Christianity did not come with tidings of great joy, but with a message of eternal grief. It came with the threat of everlasting torture on its lips. It meant war on earth and perdition hereafter.
It taught some good things -- the beauty of love and kindness in man. But as a torch-bearer, as a bringer of joy, it has been a failure. It has given infinite consequences to the acts of finite beings, crushing the soul with a responsibility too great for mortals to bear. It has filled the future with fear and flame, and made God the keeper of an eternal penitentiary, destined to be the home of nearly all the sons of men. Not satisfied with that, it has deprived God of the pardoning power.

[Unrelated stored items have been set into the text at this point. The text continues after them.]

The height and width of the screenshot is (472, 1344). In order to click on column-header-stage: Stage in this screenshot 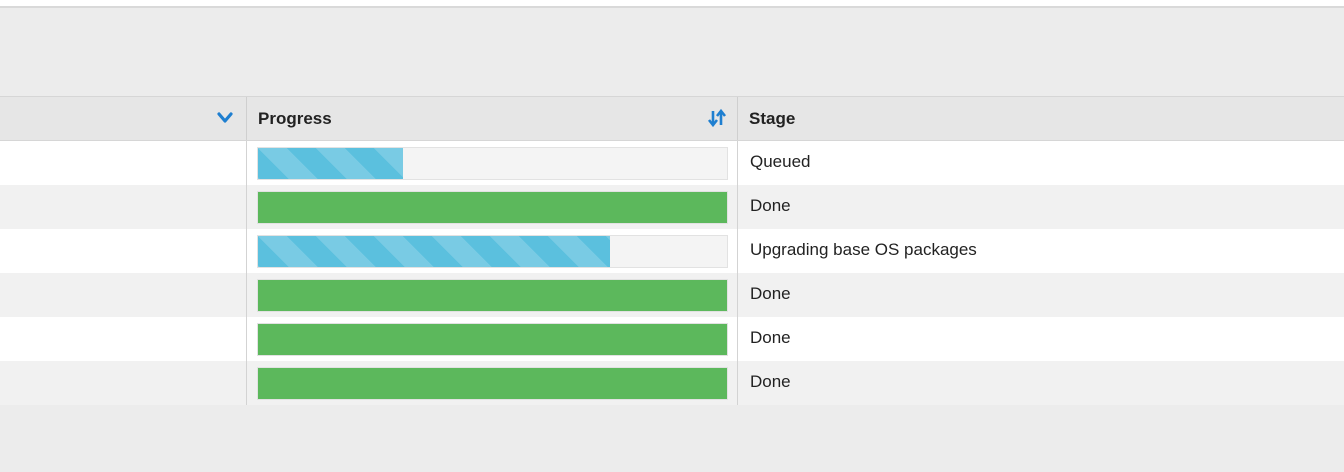, I will do `click(1040, 118)`.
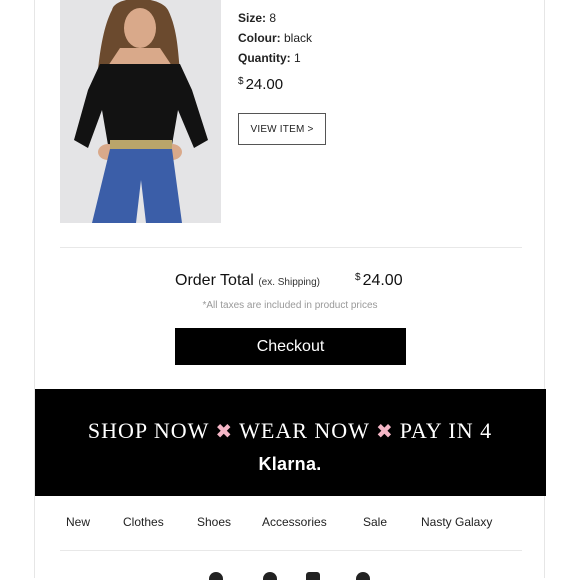 This screenshot has width=580, height=580. Describe the element at coordinates (78, 522) in the screenshot. I see `nav-item-new: New` at that location.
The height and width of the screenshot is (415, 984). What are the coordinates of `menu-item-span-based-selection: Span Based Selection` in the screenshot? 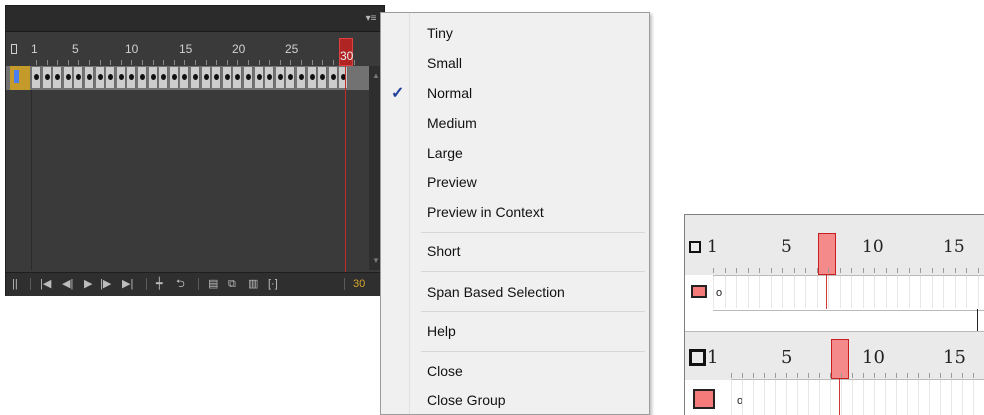 It's located at (496, 292).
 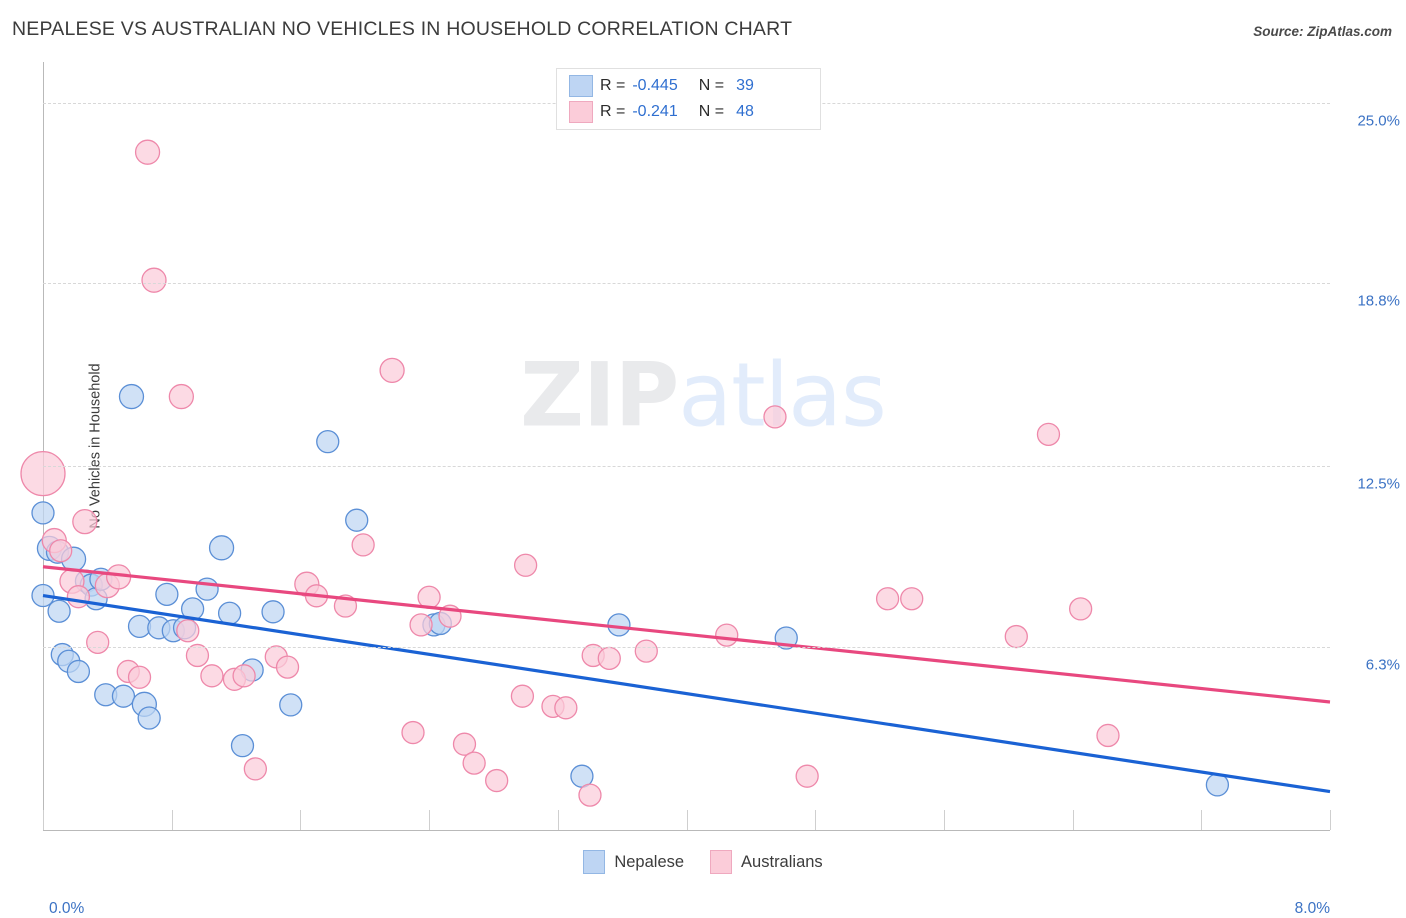 What do you see at coordinates (1378, 484) in the screenshot?
I see `y-tick-label: 12.5%` at bounding box center [1378, 484].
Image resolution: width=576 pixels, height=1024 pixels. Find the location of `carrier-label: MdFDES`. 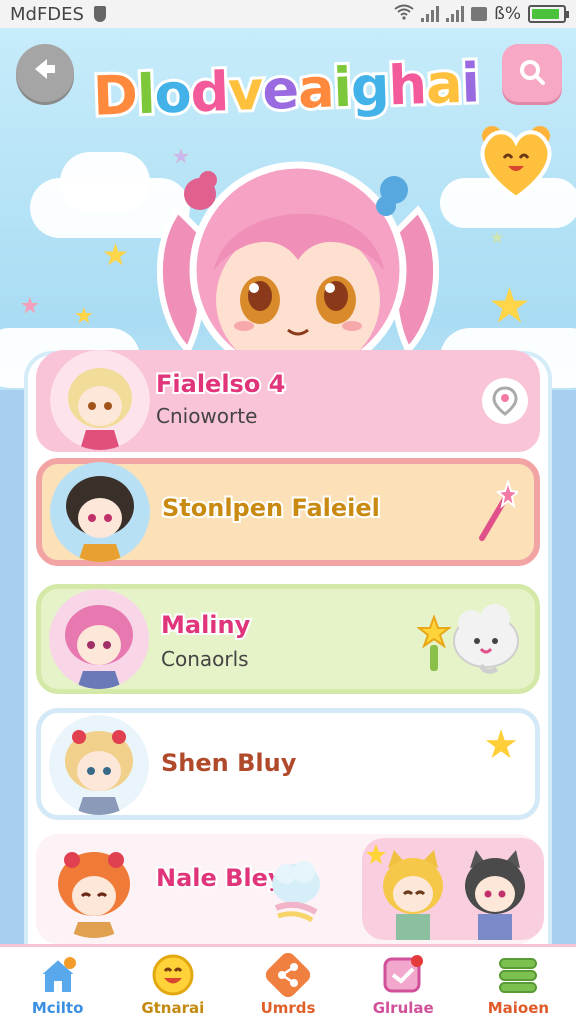

carrier-label: MdFDES is located at coordinates (47, 14).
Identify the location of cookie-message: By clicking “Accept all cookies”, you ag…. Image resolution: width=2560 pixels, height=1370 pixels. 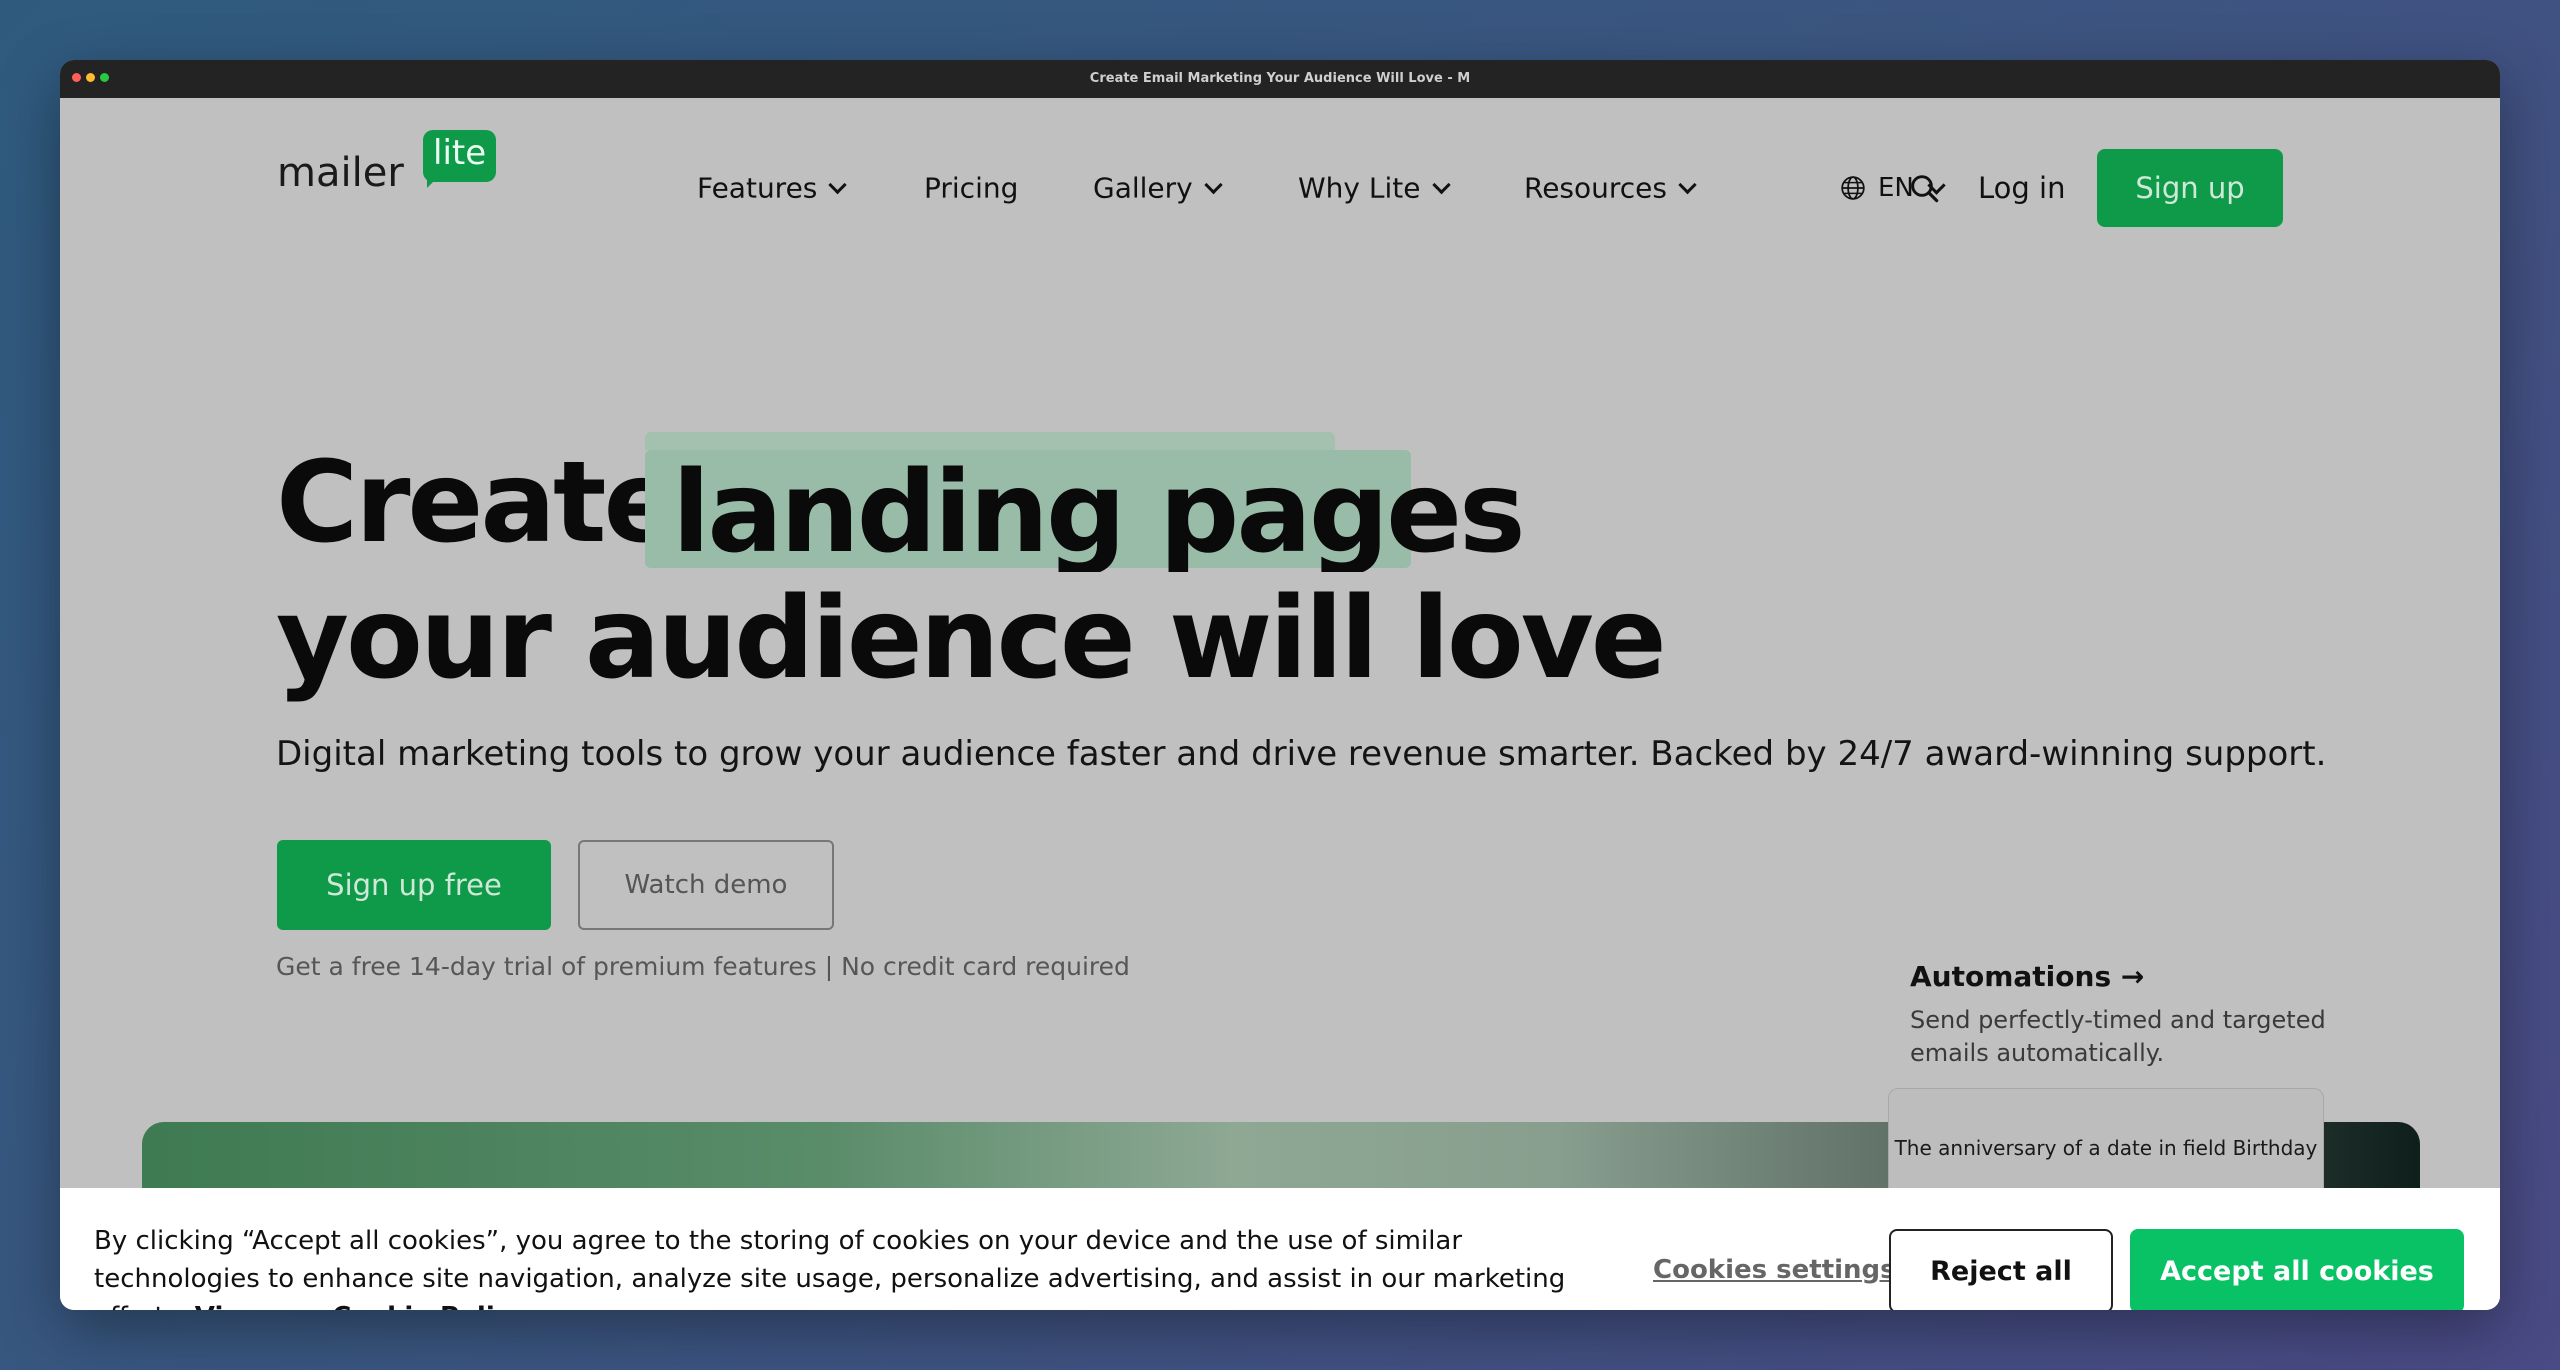
(830, 1268).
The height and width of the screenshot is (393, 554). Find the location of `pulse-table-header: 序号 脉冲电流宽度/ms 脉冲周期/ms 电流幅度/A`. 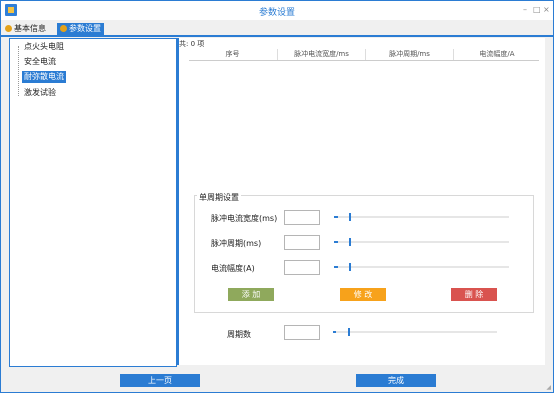

pulse-table-header: 序号 脉冲电流宽度/ms 脉冲周期/ms 电流幅度/A is located at coordinates (364, 55).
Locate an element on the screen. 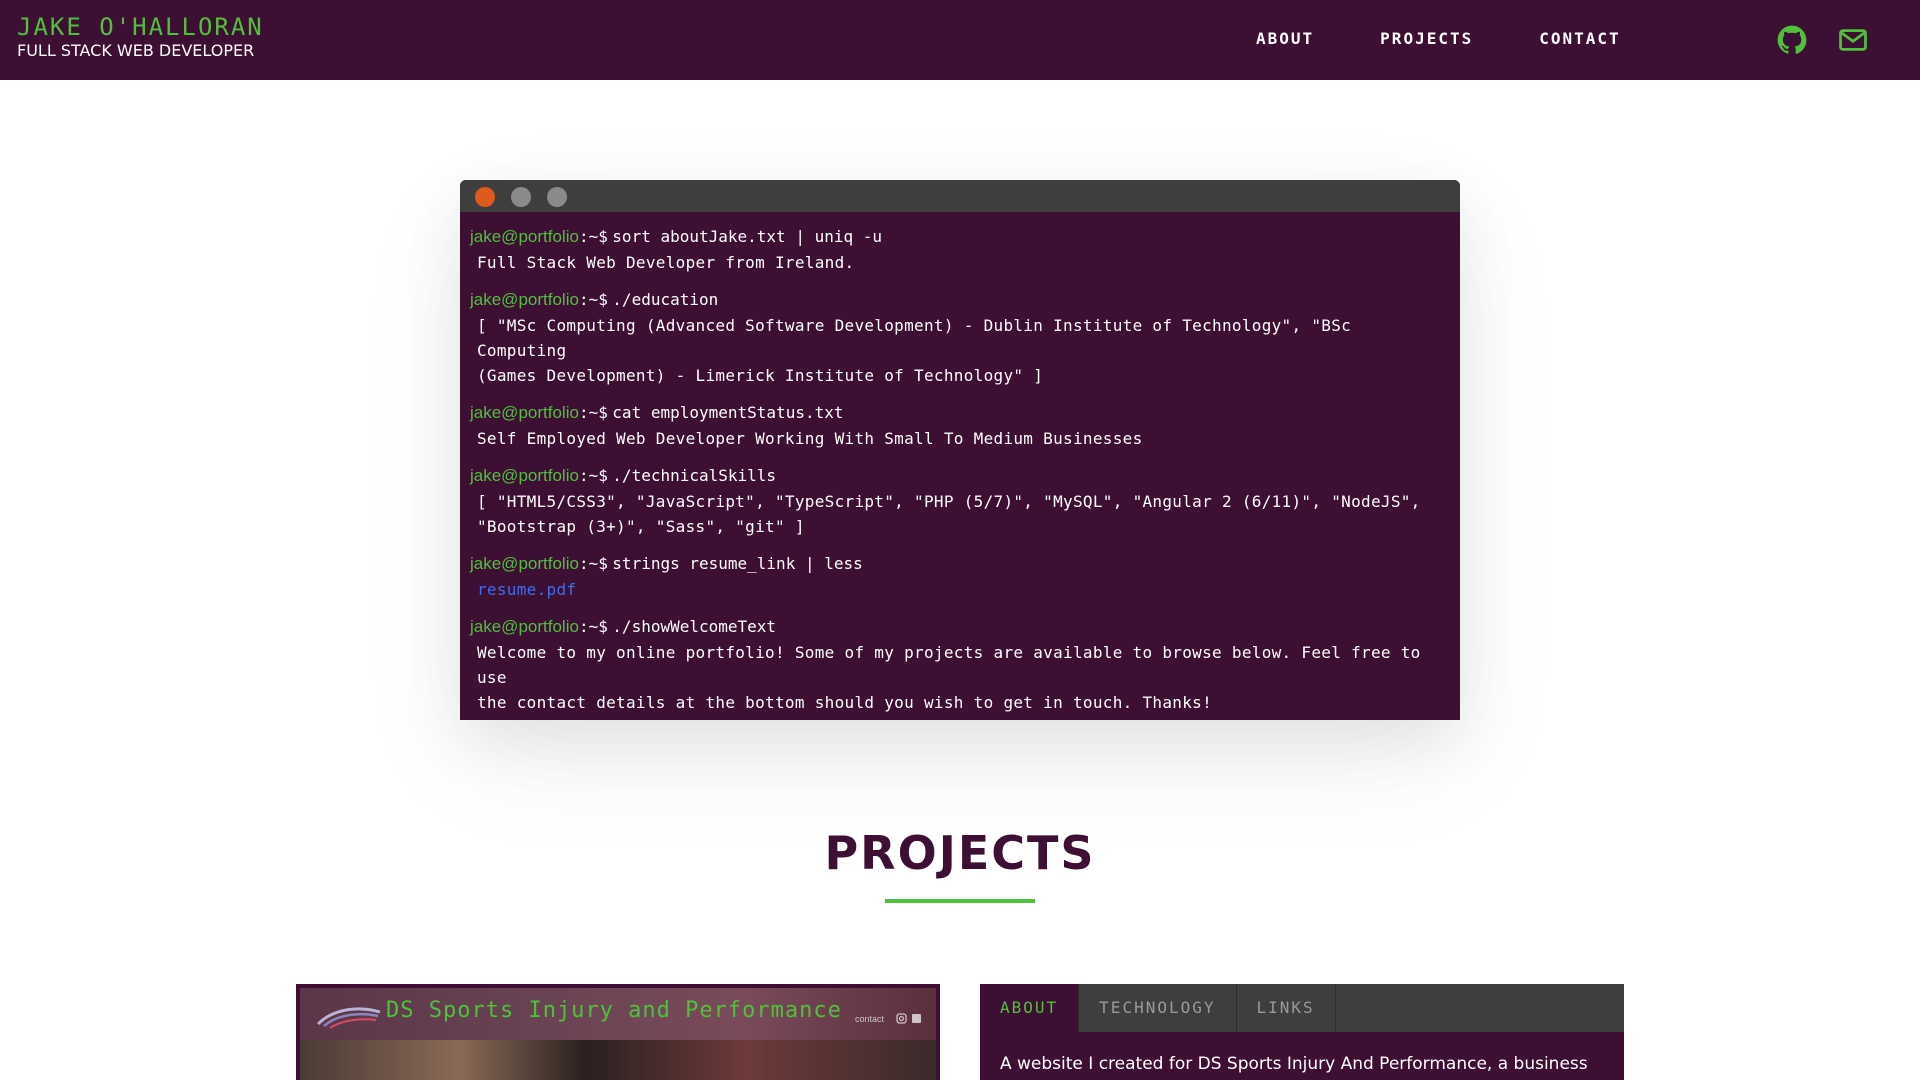 This screenshot has width=1920, height=1080. command-line: jake@portfolio:~$ ./technicalSkills is located at coordinates (960, 476).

And yet it may have done some good by borrowing from the Pagan world the old festival called Christmas.
-- CAV
4 comments:
Clever beer joke. Bet it would take a professional to deliver all those spoken accents without much practice. Thanks for sharing this one.
Vigilis,
Heck. It's hard enough to deliver reading it! I sounded more like Onslow from Keeping Up Appearances than an Irishman when I read it to my wife.
Gus
Gus, this grandson of a Guinness cooper from Dublin "tinks your beer joke musin been ritin by somone from the old sod."
Also could Santa be Irish as well? - LL
LL,
Probably so, but I don't know whose joke it is for certain.
As big a fan my wife's Irish family is of Santa, I wouldn't doubt for a minute that Saint Nick is Irish.